Ohio Demands Obamacare Exemption in 6th Circuit

     CINCINNATI (CN) — Ohio attempted to convince a Sixth Circuit panel on Tuesday that nonfederal government entities are exempt from the federal health care law’s reinsurance requirements.
     The state — along with several public universities and other government entities — appealed a district court decision that refused to require the U.S. government to refund contributions made since 2014.
     The “Transitional Reinsurance Program” was designed as a way to stabilize prices in the insurance market following the passage of the Patient Protection and Affordable Care Act, and concludes at the end of 2016.
     Employers who take part in group health plans are required to make contributions in an effort to offset the premiums of high-risk enrollees.
     Ohio and other plaintiffs sued the U.S. government, the Department of Health and Human Services, and its secretary, Sylvia Matthews Burwell.
     The lawsuit claimed state and local government agencies were exempt from the reinsurance program, and sought reimbursement for previous contributions.
     U.S. District Judge Algenon Marbley dismissed the suit in January, ruling that “‘non-federal governmental plans’ … constitute a subset of ‘group health plans’ … with respect to the Transitional Reinsurance Program.”
     Attorney Fred Nelson argued on behalf of the plaintiffs, and said that the definition of “group health plan” used by the Act is taken from ERISA, and does not include nonfederal government health plans.
     Nelson called the omission “deliberate,” and asserted a lack of “legislative history that the government intended state entities to make these payments.”
     U.S. Circuit Judge Karen Nelson Moore asked the attorney about the consequences of overturning the lower court’s decision; specifically if there would be “massive implications” for the rest of the ACA.
     “Not at all,” Nelson replied.
     Alisa Klein, attorney for the United States, countered this claim during her argument.
     “There would be enormous implications” if the three-judge panel reversed the lower court ruling, she said.

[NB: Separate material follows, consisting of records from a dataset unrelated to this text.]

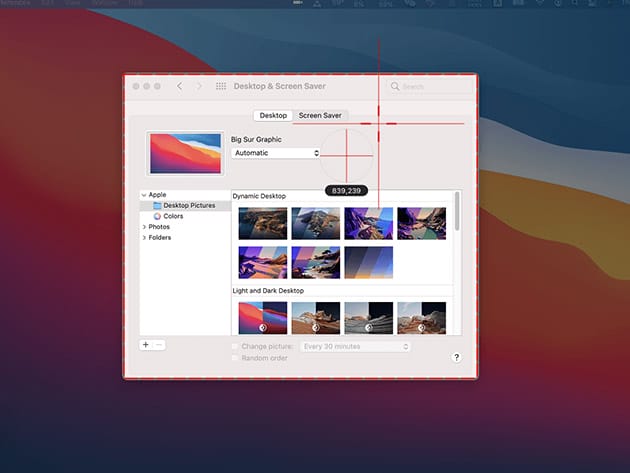Select the Desktop Pictures folder

[189, 205]
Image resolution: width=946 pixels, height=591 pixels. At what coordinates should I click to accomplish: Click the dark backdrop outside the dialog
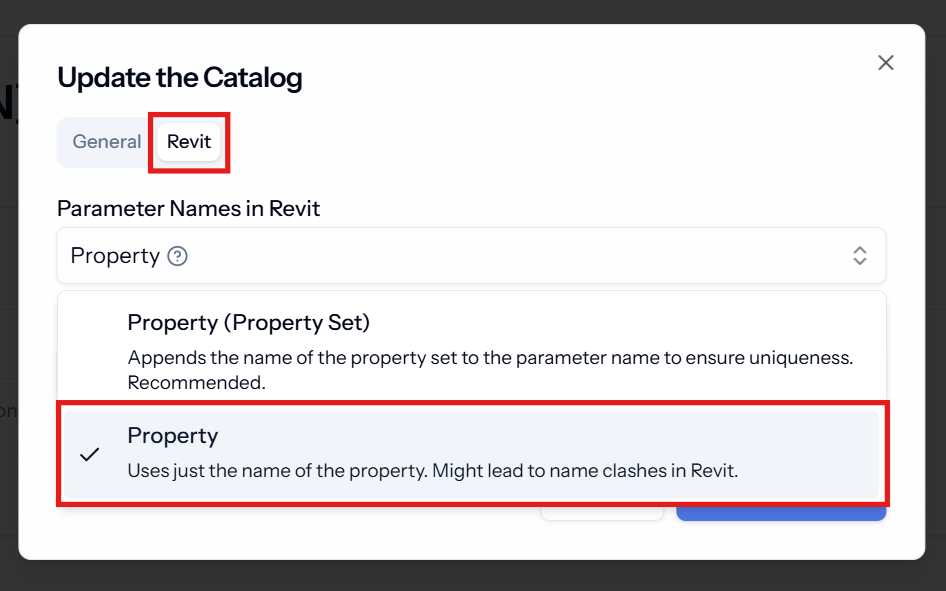[473, 576]
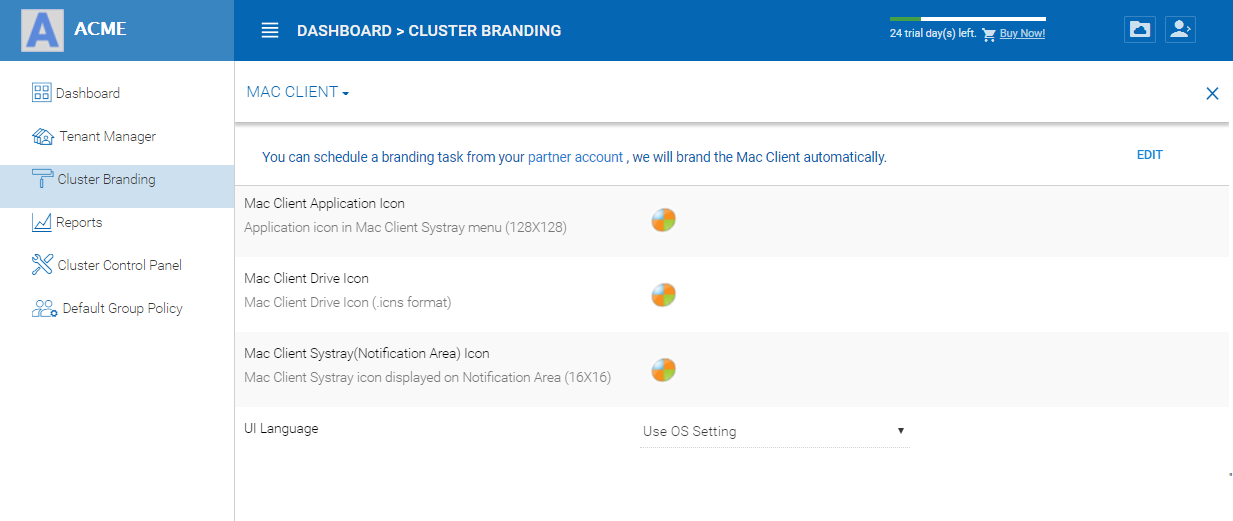The image size is (1233, 521).
Task: Open the UI Language dropdown
Action: click(774, 431)
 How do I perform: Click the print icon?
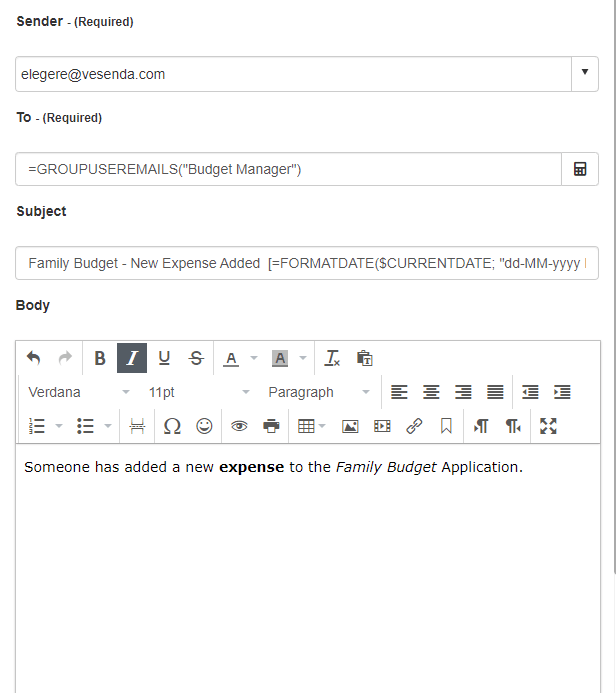click(x=271, y=426)
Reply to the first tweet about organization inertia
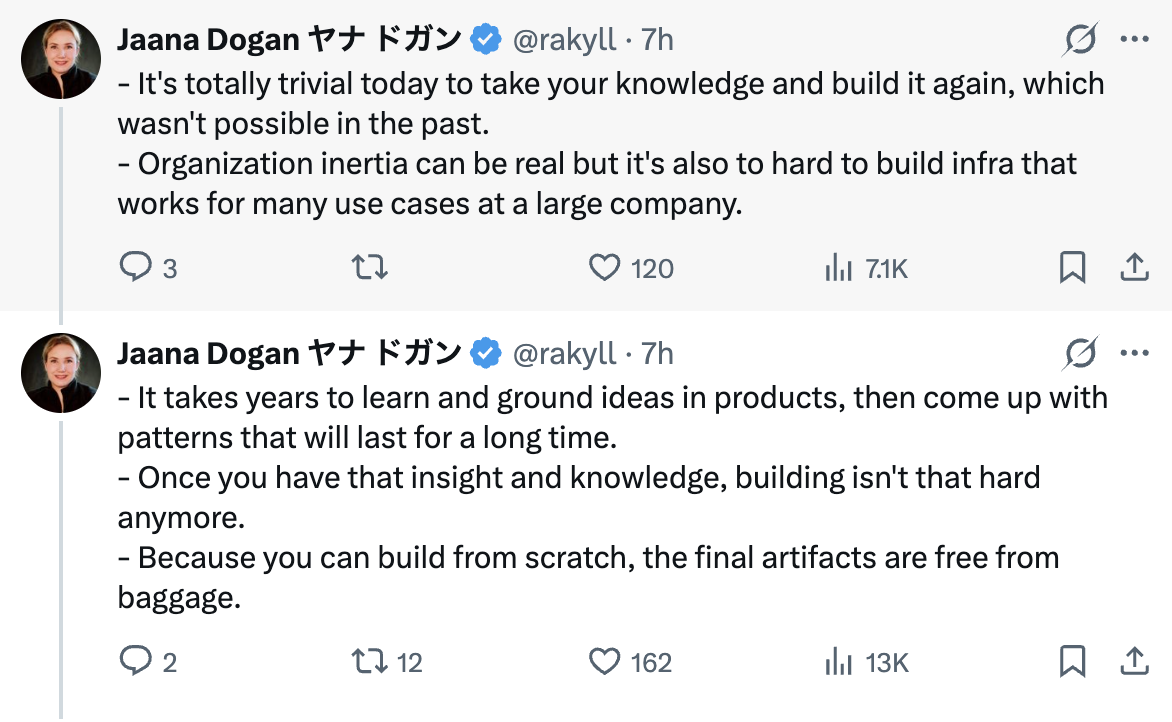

     She argued the federal government took care to prevent state and local governments from opting out of the ‘big ticket items’ in the Act, including the reinsurance program.”
     Klein also pointed out that while the Act does cross-reference the definition of a group health plan from ERISA, it relies primarily on the definition found in the Public Health Services Act.
     According to Klein, this definition specifically mentions “non-federal government health plan,” which is taken to mean state and local plans.
     Judge Moore asked for clarification on the definitions several times, and at one point called the cross-references “confusing.”
     “Plain language does not always mean easy to discern,” Klein answered. “It does not need to be ‘blinking lights clear’ from one provision.”
     Chief Judge R. Guy Cole Jr. and Senior Judge Martha Craig Daughtrey rounded out the panel.
     No timetable has been set for the court’s decision.